Two months before being elected President
Barack Obama said the surge of American forces in Iraq has ``succeeded beyond our wildest dreams,'' though Iraqis still haven't done enough to take responsibility for their country.
``The surge has succeeded in ways that nobody anticipated,'' Obama, the Democratic presidential nominee, said in a recorded interview broadcast tonight on Fox News's ``The O'Reilly Factor'' program.
Obama has come under repeated criticism from Republican rival John McCain for opposing President George W. Bush's decision last year to send 20,000 extra combat troops to Iraq. While Obama said before that the additional forces have damped insurgent violence, his comments on the program were some of the strongest he's made on the issue.

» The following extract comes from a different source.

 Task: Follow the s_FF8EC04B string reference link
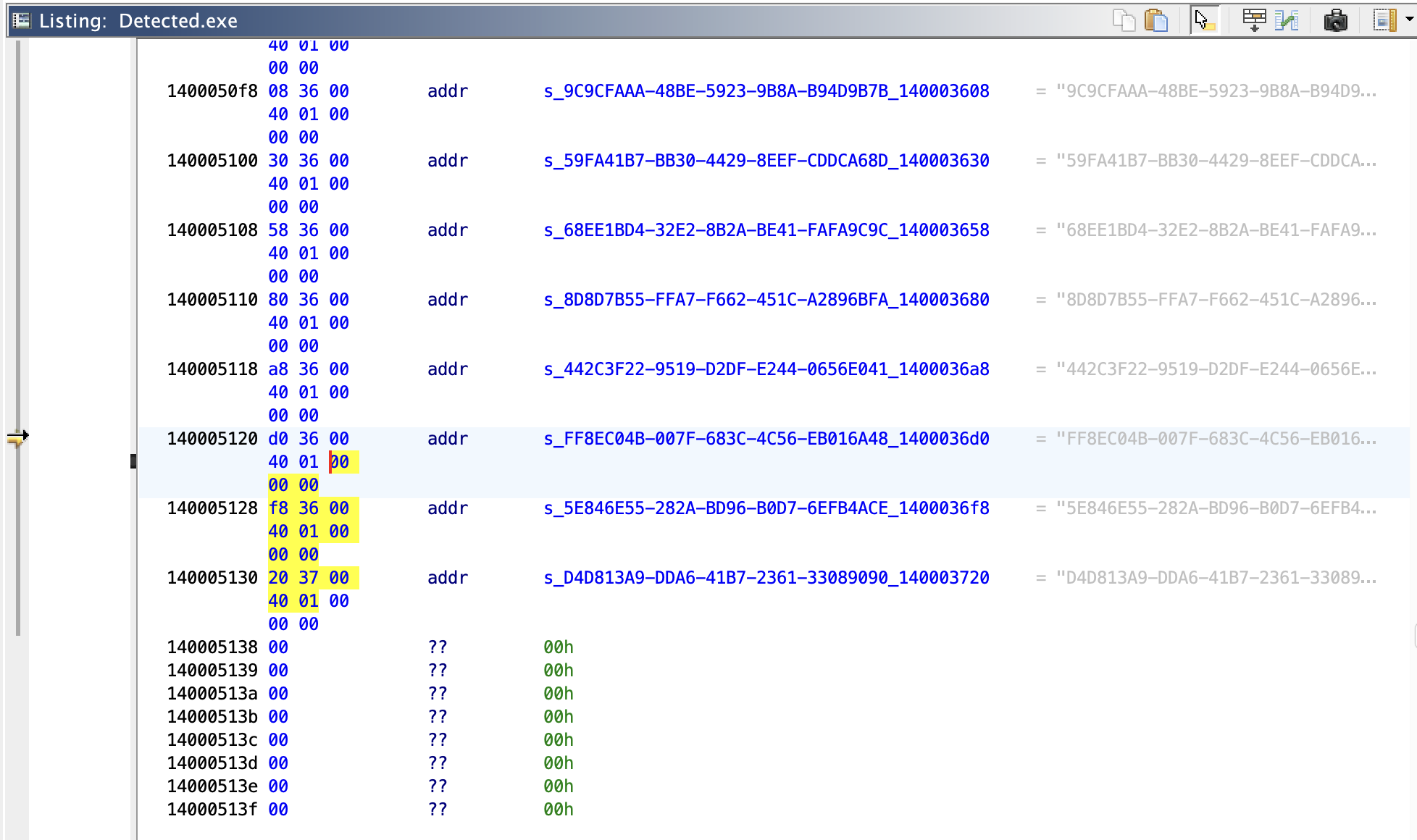pyautogui.click(x=766, y=439)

Barack Obama, running for the highest office in the land in 2008, was loyal most of all to his own campaign for the presidency, which thankfully saved us from a Vice-President Sarah Palin.
Now, however, as Jeremiah Wright and millions of Americans have put it over the years, "the chickens have come home to roost." Speaking at the Ronald Reagan Presidential Library on Tuesday, John Ellis Bush (spinning the tale five days earlier, below) stated
So why was the success of the surge followed by a withdrawal from Iraq, leaving not even the residual force that commanders and the joint chiefs knew was necessary?
That premature withdrawal was the fatal error, creating the void that ISIS moved in to fill – and that Iran has exploited to the full as well.
ISIS grew while the United States disengaged from the Middle East and ignored the threat.
And where was Secretary of State Clinton in all of this? Like the president himself, she had opposed the surge…then joined in claiming credit for its success … then stood by as that hard-won victory by American and allied forces was thrown away.
Author and Slate contributor Fred Kaplan demolishes John's argument as he explains
Bush got a crucial fact wrong in this chronicle: His brother’s administration—not Obama’s—signed the status of forces agreement, on Nov. 17, 2008, which stated, in Article 24: “All the United States Forces shall withdraw from all Iraqi territory no later than December 31, 2011.”
Article 30 of that same agreement stated that its terms could be amended “only with the official agreement of the Parties in writing and in accordance with the constitutional procedures in effect in both countries.” These “constitutional procedures” included a vote by the Iraqi Parliament—and at no time between 2008 and 2011 was the Iraqi Parliament going to take such a vote.
Granted, President Obama did want to get out of Iraq; he won the White House in large part on that promise, and there was no more support in the United States than in Iraq for a continued presence of American troops. And yet Obama did send emissaries—among them former aides to George W. Bush—to seek an amendment to allow a few thousand residual forces. The Iraqi government refused. Unless Obama wanted to re-invade the country, there was nothing to be done.
There was another fallacy in Bush’s description of the surge: Though it was a huge tactical success, it did not pave the way toward “victory.” As its architect, Gen. David Petraeus, said on several occasions, the surge was meant merely to create some “breathing space,” a “zone of security,” so that Iraq’s political factions could form a unified government. The problem was that Prime Minister Nouri al-Maliki didn’t want unity: He didn’t want to make a deal on power-sharing, oil revenues, or land settlements with Sunni or Kurdish leaders; he wanted to maintain Shiite dominance—and it was Maliki’s stubbornness that revived the sectarian violence and left a lane open for ISIS, whose leaders exploited their fellow Sunnis’ resentments.
Unfortunately, the surge as a success is an idea deeply embedded in American journalism and as a result, influential with the American people. It has not been a dominant argument because voters understand that Gulf War II, initiated by George W. Bush under false pretenses, was a mistake and bears more responsibility than anything for unleashing dangerous forces in the Mideast.
Still, John Ellis Bush's argument is dangerous, one which might resonate with voters in a general election, whether the candidate is the former president's brother or someone else. It would not have fooled anyone, had Democrats pushed back against it when it was continually claimed by John McCain. Worse yet were those Democrats, such as Barack Obama, who lacked the fortitude to rebut the false argument that the surge, largely a failure, was a smashing success.